3. The bearing sleeve arrangement of claim 2, wherein an1 area of each circular cavities and straight channel are equal to one another.

4. The bearing sleeve arrangement of claim 1, wherein the metallic material has a thickness of about 0.004 to 0.010 inches.

5. The bearing sleeve arrangement of claim 1, wherein the Teflon sheet is pressed over the metal sheet so as to occupy inside dogbone shaped cavities.

6. The bearing sleeve arrangement of claim 1, wherein the bearing sleeve is cylindrical.

7. The bearing sleeve arrangement in claim 6, wherein the cylindrical bearing sleeve is installed between a rotating shaft and a housing bore.

8. The bearing sleeve arrangement of claim 7, wherein the Teflon sheet faces against a dynamic surface.

Description

BRIEF DESCRIPTION OF THE INVENTION

(1) Having thus described the invention in general terms, references will now be made to the description below taken in conjunction with the accompanying drawings wherein:

(2) FIG. 1A is cross sectional view of metal sheet 14 in FIG. 1 containing “dog bone” shape cut out cavities.

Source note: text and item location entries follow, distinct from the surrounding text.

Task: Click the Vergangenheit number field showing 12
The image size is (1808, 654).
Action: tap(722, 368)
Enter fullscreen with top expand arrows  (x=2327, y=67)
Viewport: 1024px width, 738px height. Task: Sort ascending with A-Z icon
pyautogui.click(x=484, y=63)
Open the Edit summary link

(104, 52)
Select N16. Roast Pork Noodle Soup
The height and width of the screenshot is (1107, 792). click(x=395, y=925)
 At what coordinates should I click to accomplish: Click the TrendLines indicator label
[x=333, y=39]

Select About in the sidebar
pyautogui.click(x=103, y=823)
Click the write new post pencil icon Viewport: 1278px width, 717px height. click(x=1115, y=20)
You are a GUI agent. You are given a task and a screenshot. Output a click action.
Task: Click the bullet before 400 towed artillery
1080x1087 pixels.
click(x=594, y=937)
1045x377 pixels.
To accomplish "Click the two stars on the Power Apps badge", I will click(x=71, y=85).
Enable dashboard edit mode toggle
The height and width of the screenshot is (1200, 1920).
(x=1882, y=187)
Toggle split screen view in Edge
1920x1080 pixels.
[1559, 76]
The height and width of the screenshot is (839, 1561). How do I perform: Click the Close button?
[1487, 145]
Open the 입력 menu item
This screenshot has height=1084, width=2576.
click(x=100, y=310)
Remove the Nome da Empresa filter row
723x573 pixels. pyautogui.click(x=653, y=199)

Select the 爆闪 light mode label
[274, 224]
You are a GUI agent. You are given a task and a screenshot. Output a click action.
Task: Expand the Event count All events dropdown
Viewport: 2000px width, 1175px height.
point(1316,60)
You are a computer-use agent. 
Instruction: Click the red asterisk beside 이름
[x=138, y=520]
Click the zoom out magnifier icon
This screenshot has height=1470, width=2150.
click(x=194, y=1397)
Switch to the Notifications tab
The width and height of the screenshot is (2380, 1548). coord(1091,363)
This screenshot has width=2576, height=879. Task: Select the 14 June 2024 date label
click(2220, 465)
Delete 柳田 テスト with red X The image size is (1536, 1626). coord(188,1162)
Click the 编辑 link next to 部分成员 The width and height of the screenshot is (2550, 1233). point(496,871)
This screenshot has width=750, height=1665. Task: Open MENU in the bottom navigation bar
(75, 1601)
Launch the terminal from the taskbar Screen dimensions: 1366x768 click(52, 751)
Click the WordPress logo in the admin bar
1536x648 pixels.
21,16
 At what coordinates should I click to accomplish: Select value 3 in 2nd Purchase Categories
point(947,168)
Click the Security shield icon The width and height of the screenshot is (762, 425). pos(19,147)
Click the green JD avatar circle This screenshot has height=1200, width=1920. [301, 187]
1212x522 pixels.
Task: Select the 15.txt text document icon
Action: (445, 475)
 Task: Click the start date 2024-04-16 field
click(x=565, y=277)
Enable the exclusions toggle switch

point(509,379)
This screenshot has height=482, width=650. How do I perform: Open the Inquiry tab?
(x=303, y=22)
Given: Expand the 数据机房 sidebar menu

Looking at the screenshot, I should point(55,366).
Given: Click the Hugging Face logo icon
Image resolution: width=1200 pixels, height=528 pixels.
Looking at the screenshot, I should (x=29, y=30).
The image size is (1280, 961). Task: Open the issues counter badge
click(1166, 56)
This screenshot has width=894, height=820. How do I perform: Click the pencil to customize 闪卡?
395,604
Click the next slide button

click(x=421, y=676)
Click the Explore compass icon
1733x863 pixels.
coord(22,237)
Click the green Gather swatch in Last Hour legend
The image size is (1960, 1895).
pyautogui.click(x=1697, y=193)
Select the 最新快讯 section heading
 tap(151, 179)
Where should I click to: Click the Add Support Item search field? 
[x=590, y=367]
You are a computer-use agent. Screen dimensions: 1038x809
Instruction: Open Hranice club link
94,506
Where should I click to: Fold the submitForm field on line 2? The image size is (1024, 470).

(3) FIG. 2 is top view of Teflon sheet 12.

(4) FIG. 2A is cross sectional view of Teflon sheet 12.

(5) FIG. 3 is cross sectional view of Teflon sheet 12 pressed over metal sheet 14 in order to occupy inside “dog bone” cavities of metal sheet 14.

(6) FIG. 4 shows bearing sleeve 10 turned circular such that Teflon sheet faces against rotating shaft and housing.

(7) FIG. 5 is bearing sleeve 10 installed between rotating shaft and housing.

DETAILED DESCRIPTION OF THE INVENTION

(8) FIG. 1 is section of strip of metal sheet 14 with multiple cut out circular cavities of 16 and interconnected channel 18, areas of circular cavities 16 and interconnected channel 18 are equal to one another, metal sheet 14 is 0.004 inch to 0.010 inch thick. FIG. 1A shows cross sectional cut out view through cavities of 16 and 18 of metal sheet 14. FIG. 2 is top view of strip of Teflon sheet 12, Teflon sheet 12 is around 0.010 inch thick. FIG. 2A is cross sectional view IIA of 0.010 inch thick Teflon sheet 12. FIG. 3 shows cross sectional view of Teflon sheet 12 pressed and occupied inside “dog bone” cut out cavities of sheet metal 14. FIG. 4 is bearing sleeve 10 turned cylindrical with Teflon sheet 12 pressed into “dog bone” cavities of metal sheet 14 facing inside. FIG. 5 shows bearing sleeve 10 assembled between rotating shaft 20 and housing 24 bore. One of main characteristics of Teflon as a low friction material when exposed to pressure it moves and extrudes out through any gap or opening it is against, in order to let Teflon be allowed to move and be able to displace itself without moving completely away as it is pressured between dynamic surfaces my patent makes it possible for Teflon be able to move and reciprocate back and forth from one pool cavity 16 to another through interconnected channel 18 without being completely extrude and creep away, also with “dog bone” shaped cavities with two circular pools interconnected by an equal area channel 18 minimizes stress forces acting on metal sheet 14.